(Extracted data entries)
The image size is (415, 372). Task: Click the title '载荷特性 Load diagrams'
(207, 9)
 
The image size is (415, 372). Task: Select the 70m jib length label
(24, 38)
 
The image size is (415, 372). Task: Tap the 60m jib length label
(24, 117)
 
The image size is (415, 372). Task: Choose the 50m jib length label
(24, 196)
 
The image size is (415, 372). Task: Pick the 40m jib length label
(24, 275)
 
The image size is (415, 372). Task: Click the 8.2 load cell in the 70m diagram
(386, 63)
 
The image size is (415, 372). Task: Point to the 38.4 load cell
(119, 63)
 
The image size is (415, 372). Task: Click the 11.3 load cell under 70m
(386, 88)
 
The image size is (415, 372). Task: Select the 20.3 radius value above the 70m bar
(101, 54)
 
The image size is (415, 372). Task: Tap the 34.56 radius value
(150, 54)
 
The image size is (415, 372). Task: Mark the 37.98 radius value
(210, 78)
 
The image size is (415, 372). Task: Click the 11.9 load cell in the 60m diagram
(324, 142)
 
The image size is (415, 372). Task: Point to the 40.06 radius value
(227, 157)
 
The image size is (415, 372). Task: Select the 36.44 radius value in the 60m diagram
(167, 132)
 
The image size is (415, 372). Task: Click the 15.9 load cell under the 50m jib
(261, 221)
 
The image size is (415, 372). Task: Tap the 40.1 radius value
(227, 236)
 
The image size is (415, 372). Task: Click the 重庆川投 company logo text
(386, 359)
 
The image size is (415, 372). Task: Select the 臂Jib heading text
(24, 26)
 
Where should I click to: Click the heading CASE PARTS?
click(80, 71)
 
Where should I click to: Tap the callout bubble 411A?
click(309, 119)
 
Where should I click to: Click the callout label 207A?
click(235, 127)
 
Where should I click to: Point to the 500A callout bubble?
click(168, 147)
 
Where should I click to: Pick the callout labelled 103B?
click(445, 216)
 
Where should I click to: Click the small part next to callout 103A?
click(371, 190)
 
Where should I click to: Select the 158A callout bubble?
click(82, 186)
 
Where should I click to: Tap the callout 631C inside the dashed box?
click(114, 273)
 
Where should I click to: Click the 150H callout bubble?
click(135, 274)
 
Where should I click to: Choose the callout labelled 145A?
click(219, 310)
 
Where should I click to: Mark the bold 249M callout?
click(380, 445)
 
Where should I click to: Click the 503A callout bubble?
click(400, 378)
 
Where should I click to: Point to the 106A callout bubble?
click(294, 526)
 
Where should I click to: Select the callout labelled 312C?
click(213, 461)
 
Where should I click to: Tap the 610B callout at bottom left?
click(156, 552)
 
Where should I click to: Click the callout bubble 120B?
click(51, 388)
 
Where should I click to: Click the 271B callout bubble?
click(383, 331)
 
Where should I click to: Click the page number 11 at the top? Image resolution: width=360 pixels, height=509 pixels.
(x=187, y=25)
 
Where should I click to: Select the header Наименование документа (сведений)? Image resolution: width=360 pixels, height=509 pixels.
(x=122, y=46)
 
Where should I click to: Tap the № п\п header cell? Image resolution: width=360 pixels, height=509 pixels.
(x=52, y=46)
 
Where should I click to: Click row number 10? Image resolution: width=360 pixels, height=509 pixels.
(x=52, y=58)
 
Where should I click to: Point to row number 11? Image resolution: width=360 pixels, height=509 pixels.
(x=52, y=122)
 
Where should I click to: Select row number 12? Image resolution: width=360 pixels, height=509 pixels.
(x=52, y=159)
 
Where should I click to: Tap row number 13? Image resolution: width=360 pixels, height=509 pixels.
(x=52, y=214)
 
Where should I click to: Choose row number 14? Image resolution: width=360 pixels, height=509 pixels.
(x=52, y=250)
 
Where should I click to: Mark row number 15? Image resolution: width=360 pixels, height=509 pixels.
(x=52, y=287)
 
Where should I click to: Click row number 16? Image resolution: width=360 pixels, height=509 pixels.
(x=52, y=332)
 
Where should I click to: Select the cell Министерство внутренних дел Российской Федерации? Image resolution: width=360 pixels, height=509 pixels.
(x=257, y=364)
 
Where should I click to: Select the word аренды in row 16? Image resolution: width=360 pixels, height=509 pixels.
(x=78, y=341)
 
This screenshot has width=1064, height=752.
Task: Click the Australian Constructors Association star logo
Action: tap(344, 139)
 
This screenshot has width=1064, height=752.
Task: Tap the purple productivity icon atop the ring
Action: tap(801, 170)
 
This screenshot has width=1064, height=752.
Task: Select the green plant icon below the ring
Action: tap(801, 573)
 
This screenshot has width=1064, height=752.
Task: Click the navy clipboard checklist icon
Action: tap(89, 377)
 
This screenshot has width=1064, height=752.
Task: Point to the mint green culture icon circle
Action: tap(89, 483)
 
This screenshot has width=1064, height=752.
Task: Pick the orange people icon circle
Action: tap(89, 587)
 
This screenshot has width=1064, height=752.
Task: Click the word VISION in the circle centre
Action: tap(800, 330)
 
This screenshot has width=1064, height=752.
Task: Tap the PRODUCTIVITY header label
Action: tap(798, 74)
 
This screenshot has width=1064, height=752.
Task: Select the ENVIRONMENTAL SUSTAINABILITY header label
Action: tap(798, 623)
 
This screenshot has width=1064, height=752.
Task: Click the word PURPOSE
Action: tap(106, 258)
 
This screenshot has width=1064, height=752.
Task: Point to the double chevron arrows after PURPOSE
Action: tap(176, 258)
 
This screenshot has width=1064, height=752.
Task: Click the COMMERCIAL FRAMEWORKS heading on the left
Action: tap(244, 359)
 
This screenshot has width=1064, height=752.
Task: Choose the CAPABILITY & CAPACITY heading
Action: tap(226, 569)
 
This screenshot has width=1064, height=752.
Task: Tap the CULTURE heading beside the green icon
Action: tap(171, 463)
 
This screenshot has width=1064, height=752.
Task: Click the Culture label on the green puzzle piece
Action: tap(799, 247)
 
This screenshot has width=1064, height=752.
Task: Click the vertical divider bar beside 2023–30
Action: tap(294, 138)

What to work on: Copy these entries down line for line, without altering anything.

Solved exercise:
The image size is (415, 372). Task: Click the title '载荷特性 Load diagrams'
(207, 9)
 
The image size is (415, 372). Task: Select the 70m jib length label
(24, 38)
 
The image size is (415, 372). Task: Tap the 60m jib length label
(24, 117)
 
The image size is (415, 372). Task: Choose the 50m jib length label
(24, 196)
 
The image size is (415, 372). Task: Pick the 40m jib length label
(24, 275)
 
The image size is (415, 372). Task: Click the 8.2 load cell in the 70m diagram
(386, 63)
 
The image size is (415, 372). Task: Point to the 38.4 load cell
(119, 63)
 
The image size is (415, 372). Task: Click the 11.3 load cell under 70m
(386, 88)
 
The image size is (415, 372). Task: Select the 20.3 radius value above the 70m bar
(101, 54)
 
The image size is (415, 372). Task: Tap the 34.56 radius value
(150, 54)
 
The image size is (415, 372). Task: Mark the 37.98 radius value
(210, 78)
 
The image size is (415, 372). Task: Click the 11.9 load cell in the 60m diagram
(324, 142)
 
The image size is (415, 372). Task: Point to the 40.06 radius value
(227, 157)
 
The image size is (415, 372). Task: Select the 36.44 radius value in the 60m diagram
(167, 132)
 
The image size is (415, 372). Task: Click the 15.9 load cell under the 50m jib
(261, 221)
 
The image size is (415, 372). Task: Tap the 40.1 radius value
(227, 236)
 
The image size is (415, 372). Task: Click the 重庆川投 company logo text
(386, 359)
 
The image size is (415, 372). Task: Select the 臂Jib heading text
(24, 26)
 
Where should I click to: Click the heading CASE PARTS?
click(80, 71)
 
Where should I click to: Tap the callout bubble 411A?
click(309, 119)
 
Where should I click to: Click the callout label 207A?
click(235, 127)
 
Where should I click to: Point to the 500A callout bubble?
click(168, 147)
 
Where should I click to: Pick the callout labelled 103B?
click(445, 216)
 
Where should I click to: Click the small part next to callout 103A?
click(371, 190)
 
Where should I click to: Select the 158A callout bubble?
click(82, 186)
 
Where should I click to: Tap the callout 631C inside the dashed box?
click(114, 273)
 
Where should I click to: Click the 150H callout bubble?
click(135, 274)
 
Where should I click to: Choose the callout labelled 145A?
click(219, 310)
 
Where should I click to: Mark the bold 249M callout?
click(380, 445)
 
Where should I click to: Click the 503A callout bubble?
click(400, 378)
 
Where should I click to: Point to the 106A callout bubble?
click(294, 526)
 
Where should I click to: Select the callout labelled 312C?
click(213, 461)
 
Where should I click to: Tap the 610B callout at bottom left?
click(156, 552)
 
Where should I click to: Click the callout bubble 120B?
click(51, 388)
 
Where should I click to: Click the 271B callout bubble?
click(383, 331)
 
Where should I click to: Click the page number 11 at the top? Image resolution: width=360 pixels, height=509 pixels.
(x=187, y=25)
 
Where should I click to: Select the header Наименование документа (сведений)? Image resolution: width=360 pixels, height=509 pixels.
(x=122, y=46)
 
Where should I click to: Tap the № п\п header cell? Image resolution: width=360 pixels, height=509 pixels.
(x=52, y=46)
 
Where should I click to: Click row number 10? Image resolution: width=360 pixels, height=509 pixels.
(x=52, y=58)
 
Where should I click to: Point to row number 11? Image resolution: width=360 pixels, height=509 pixels.
(x=52, y=122)
 
Where should I click to: Select row number 12? Image resolution: width=360 pixels, height=509 pixels.
(x=52, y=159)
 
Where should I click to: Tap row number 13? Image resolution: width=360 pixels, height=509 pixels.
(x=52, y=214)
 
Where should I click to: Choose row number 14? Image resolution: width=360 pixels, height=509 pixels.
(x=52, y=250)
 
Where should I click to: Mark row number 15? Image resolution: width=360 pixels, height=509 pixels.
(x=52, y=287)
 
Where should I click to: Click row number 16? Image resolution: width=360 pixels, height=509 pixels.
(x=52, y=332)
 
Where should I click to: Select the cell Министерство внутренних дел Российской Федерации? Image resolution: width=360 pixels, height=509 pixels.
(x=257, y=364)
 
Where should I click to: Select the word аренды in row 16? Image resolution: width=360 pixels, height=509 pixels.
(x=78, y=341)
 
This screenshot has width=1064, height=752.
Task: Click the Australian Constructors Association star logo
Action: tap(344, 139)
 
This screenshot has width=1064, height=752.
Task: Tap the purple productivity icon atop the ring
Action: tap(801, 170)
 
This screenshot has width=1064, height=752.
Task: Select the green plant icon below the ring
Action: tap(801, 573)
 
This screenshot has width=1064, height=752.
Task: Click the navy clipboard checklist icon
Action: tap(89, 377)
 
This screenshot has width=1064, height=752.
Task: Point to the mint green culture icon circle
Action: tap(89, 483)
 
This screenshot has width=1064, height=752.
Task: Pick the orange people icon circle
Action: tap(89, 587)
 
This screenshot has width=1064, height=752.
Task: Click the word VISION in the circle centre
Action: tap(800, 330)
 
This screenshot has width=1064, height=752.
Task: Tap the PRODUCTIVITY header label
Action: tap(798, 74)
 
This screenshot has width=1064, height=752.
Task: Select the ENVIRONMENTAL SUSTAINABILITY header label
Action: tap(798, 623)
 
This screenshot has width=1064, height=752.
Task: Click the word PURPOSE
Action: tap(106, 258)
 
This screenshot has width=1064, height=752.
Task: Point to the double chevron arrows after PURPOSE
Action: tap(176, 258)
 
This screenshot has width=1064, height=752.
Task: Click the COMMERCIAL FRAMEWORKS heading on the left
Action: tap(244, 359)
 
This screenshot has width=1064, height=752.
Task: Choose the CAPABILITY & CAPACITY heading
Action: tap(226, 569)
 
This screenshot has width=1064, height=752.
Task: Tap the CULTURE heading beside the green icon
Action: tap(171, 463)
 
This screenshot has width=1064, height=752.
Task: Click the Culture label on the green puzzle piece
Action: tap(799, 247)
 
This screenshot has width=1064, height=752.
Task: Click the vertical divider bar beside 2023–30
Action: tap(294, 138)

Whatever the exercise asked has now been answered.